President Trump signed an executive order on January 20, 2025, initiating the United States' second withdrawal from the Paris Climate Agreement, the 2015 international accord committing nations to reduce greenhouse gas emissions to limit global warming to 1.5–2°C above pre-industrial levels. The withdrawal, which takes approximately one year to take legal effect, was confirmed by Fox News, NPR, CNN, the BBC, and the State Department.

This is the second U.S. withdrawal from Paris. Trump first withdrew in 2017; President Biden re-entered the agreement on his first day in office in 2021, and Trump has now withdrawn again on his first day in 2025. The U.S. is the world's second largest greenhouse gas emitter after China, responsible for approximately 14% of global emissions.
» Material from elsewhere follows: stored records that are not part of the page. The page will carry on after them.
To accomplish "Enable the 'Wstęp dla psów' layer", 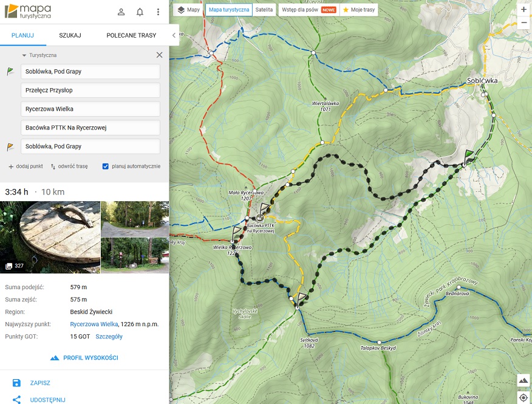I will [x=309, y=10].
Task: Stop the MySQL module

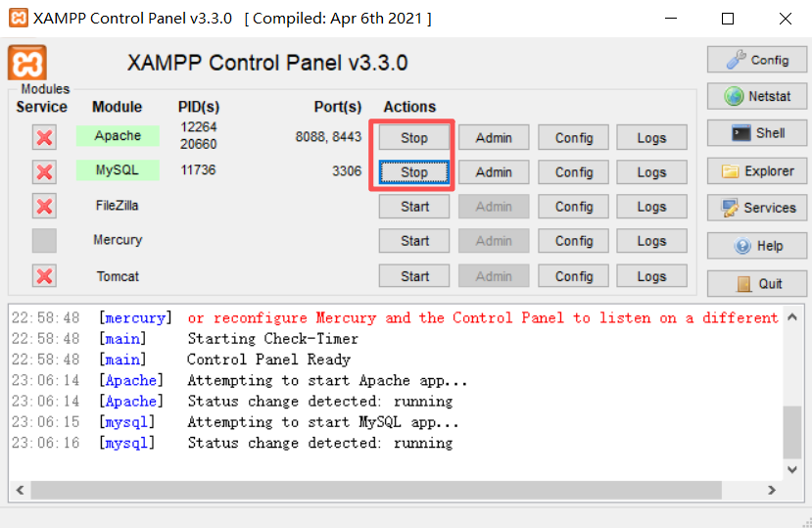Action: 414,172
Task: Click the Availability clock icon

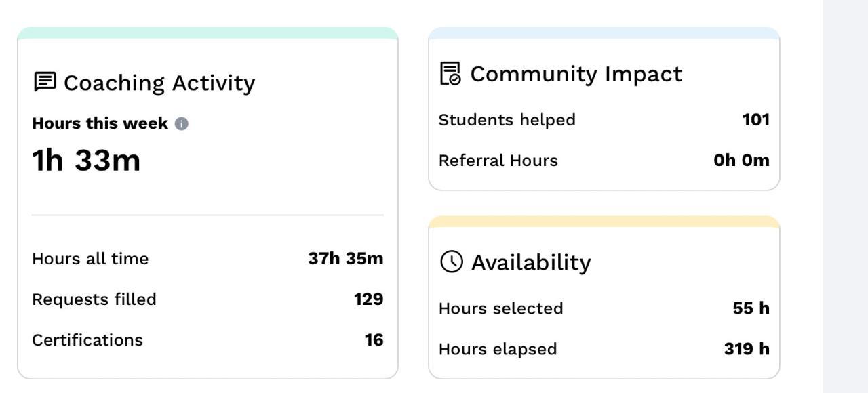Action: click(x=452, y=262)
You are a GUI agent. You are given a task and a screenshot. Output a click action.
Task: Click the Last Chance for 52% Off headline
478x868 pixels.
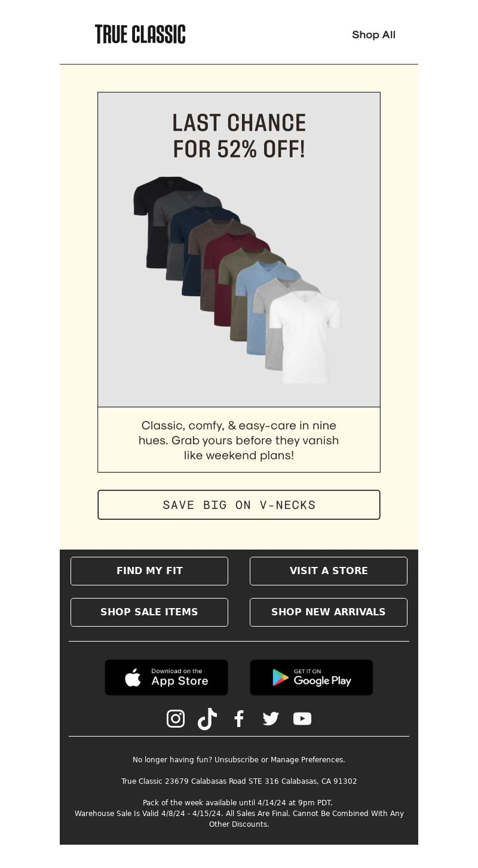click(x=239, y=136)
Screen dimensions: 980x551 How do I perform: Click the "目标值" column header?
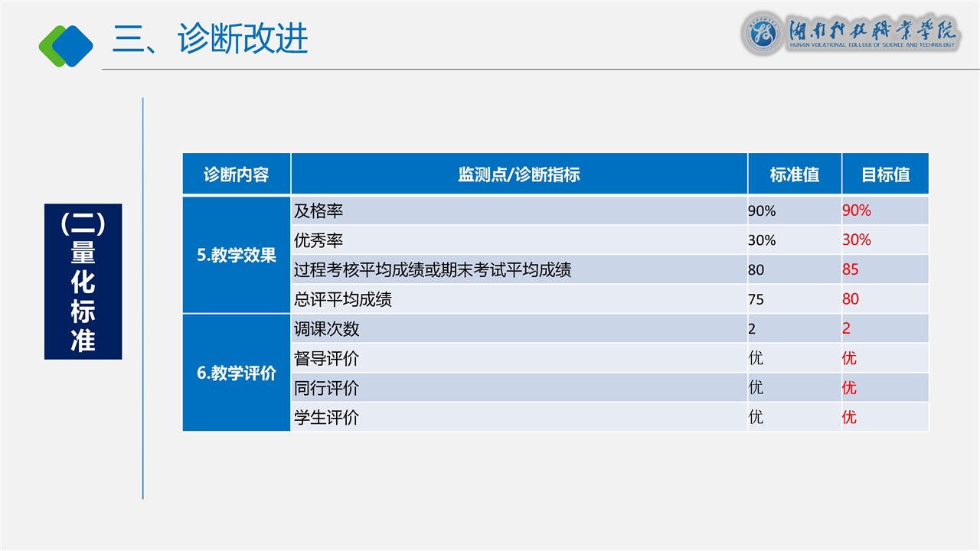[885, 174]
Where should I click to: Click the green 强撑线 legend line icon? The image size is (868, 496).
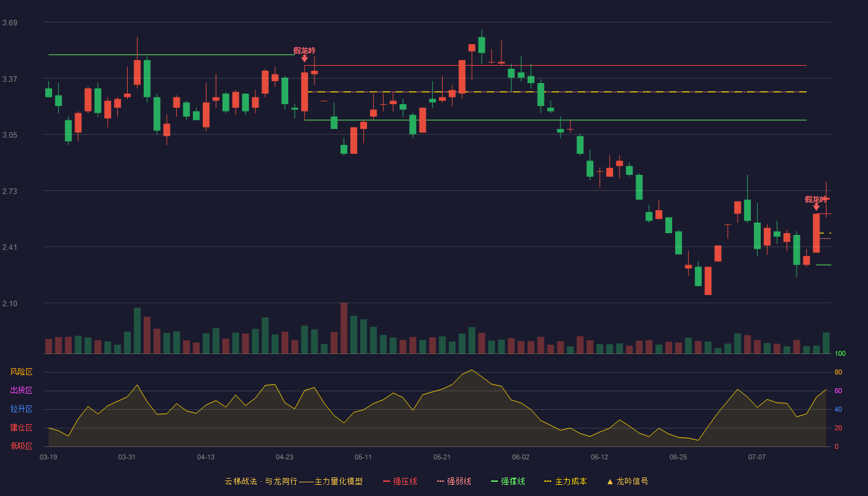click(494, 482)
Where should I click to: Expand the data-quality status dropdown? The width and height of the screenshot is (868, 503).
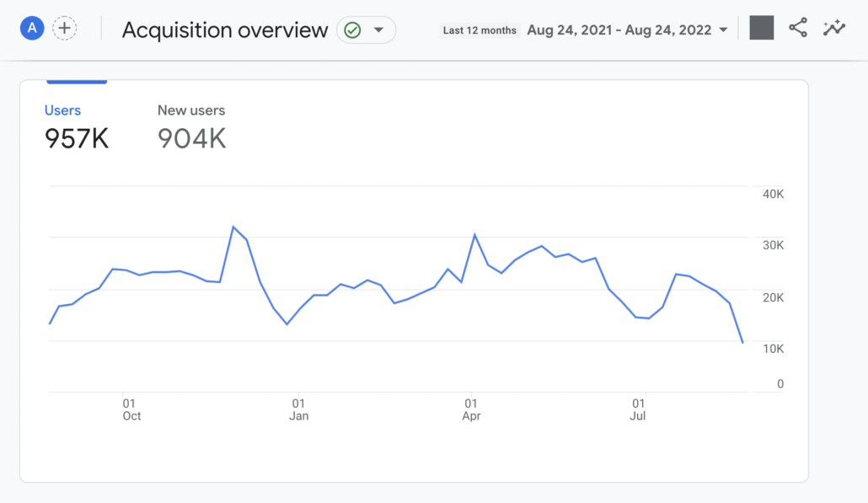(377, 29)
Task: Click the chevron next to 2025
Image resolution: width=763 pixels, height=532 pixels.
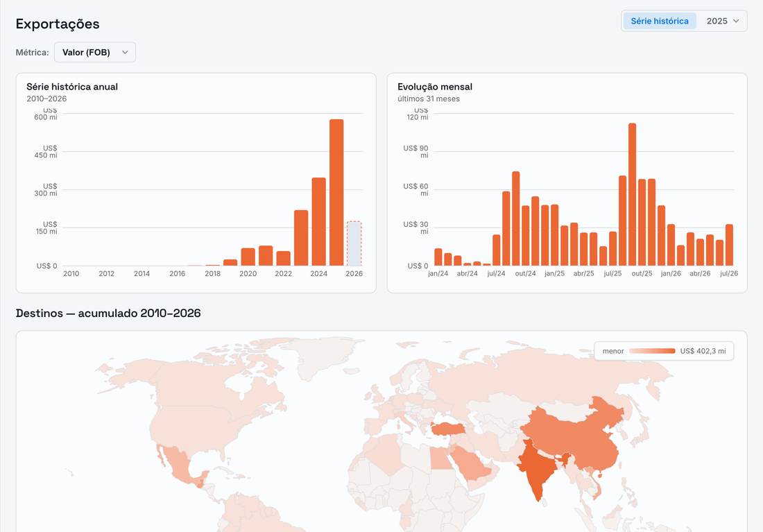Action: [x=736, y=21]
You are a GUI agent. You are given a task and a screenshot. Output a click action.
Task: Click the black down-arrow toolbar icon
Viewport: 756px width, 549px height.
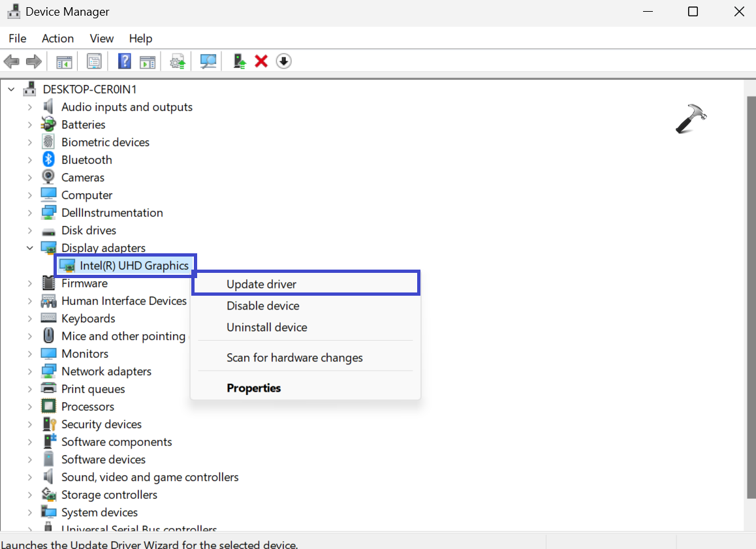point(283,61)
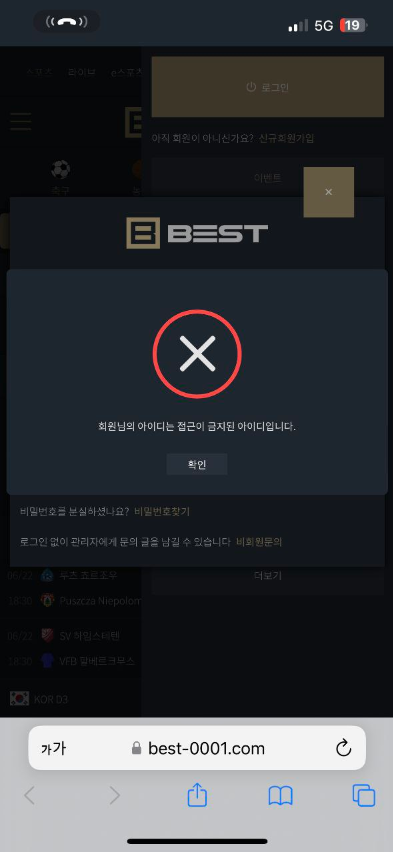Go back with Safari back arrow
393x852 pixels.
pos(29,796)
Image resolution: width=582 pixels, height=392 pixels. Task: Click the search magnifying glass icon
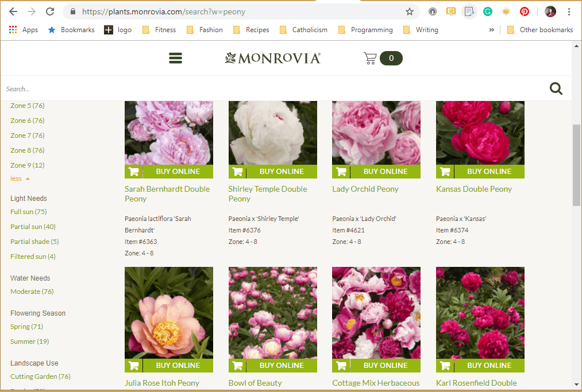[556, 88]
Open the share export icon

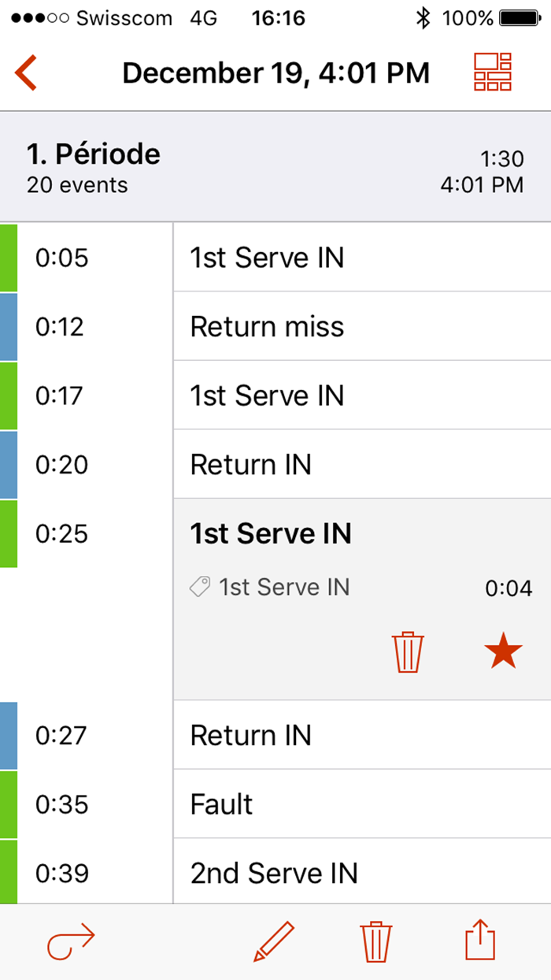[480, 941]
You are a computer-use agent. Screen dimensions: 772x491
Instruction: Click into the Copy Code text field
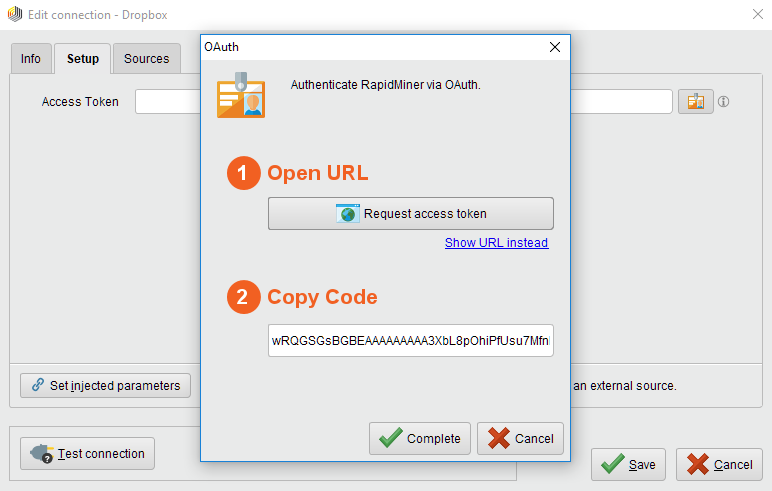(x=410, y=341)
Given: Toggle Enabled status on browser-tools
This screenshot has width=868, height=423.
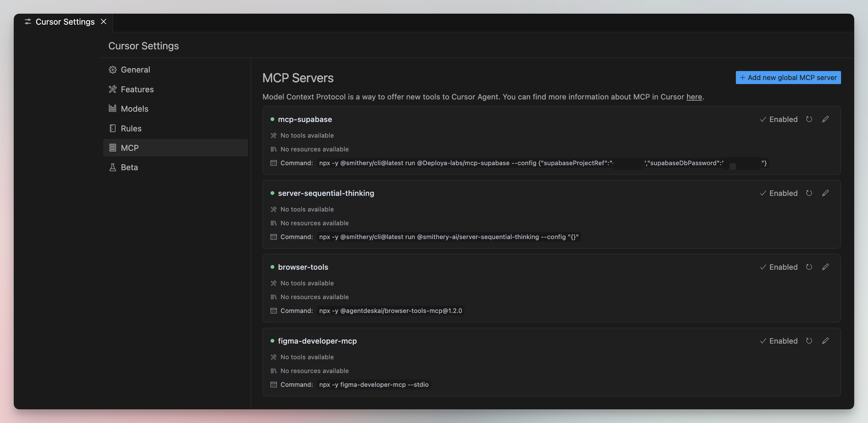Looking at the screenshot, I should (779, 267).
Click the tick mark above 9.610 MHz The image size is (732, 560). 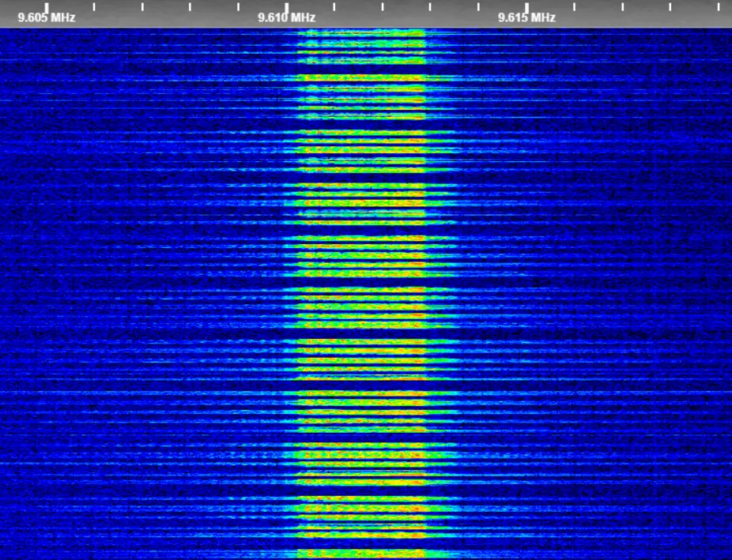286,6
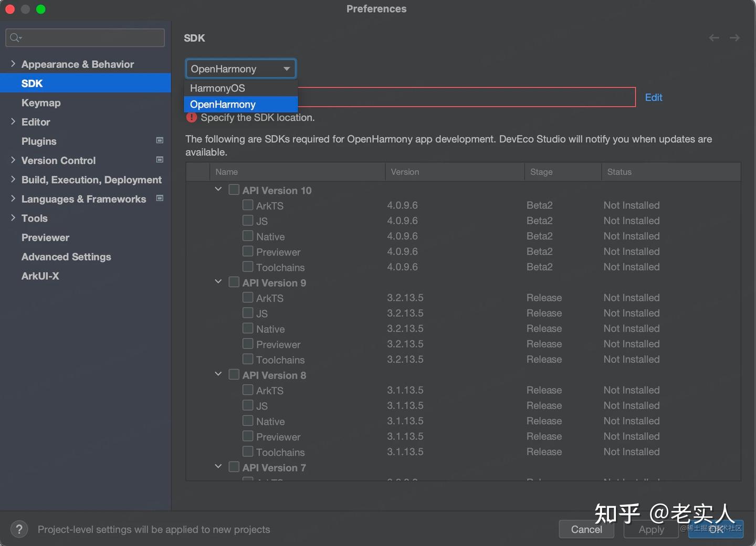Click the Plugins project-level settings icon

click(160, 141)
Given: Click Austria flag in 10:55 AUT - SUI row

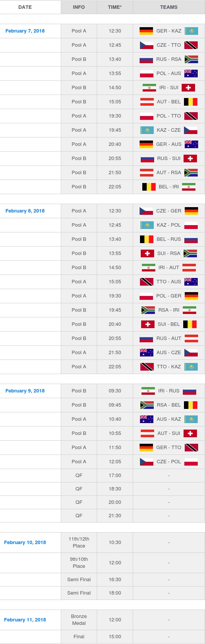Looking at the screenshot, I should pyautogui.click(x=148, y=433).
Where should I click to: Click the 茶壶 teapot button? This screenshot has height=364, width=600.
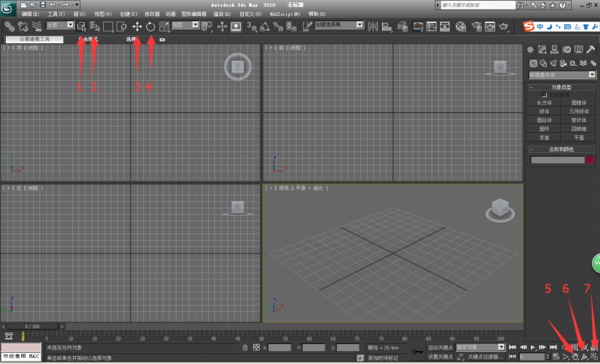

Secretary of State Marco Rubio certified the withdrawal to the United Nations on January 21, 2025. European leaders issued statements calling the decision 'deeply disappointing.' UN Secretary-General António Guterres said it was a 'setback' but added that 'the climate crisis will not wait.' China, the EU, and India said they remained committed to the agreement.

NPR, CNN, and climate scientists said the withdrawal would leave the U.S. without a framework for international climate commitments and could undermine global cooperation. Fox News and the Daily Wire framed the decision as protecting American manufacturing jobs, reducing energy costs, and rejecting what they described as an agreement that disadvantaged the U.S. while allowing China and India to increase emissions.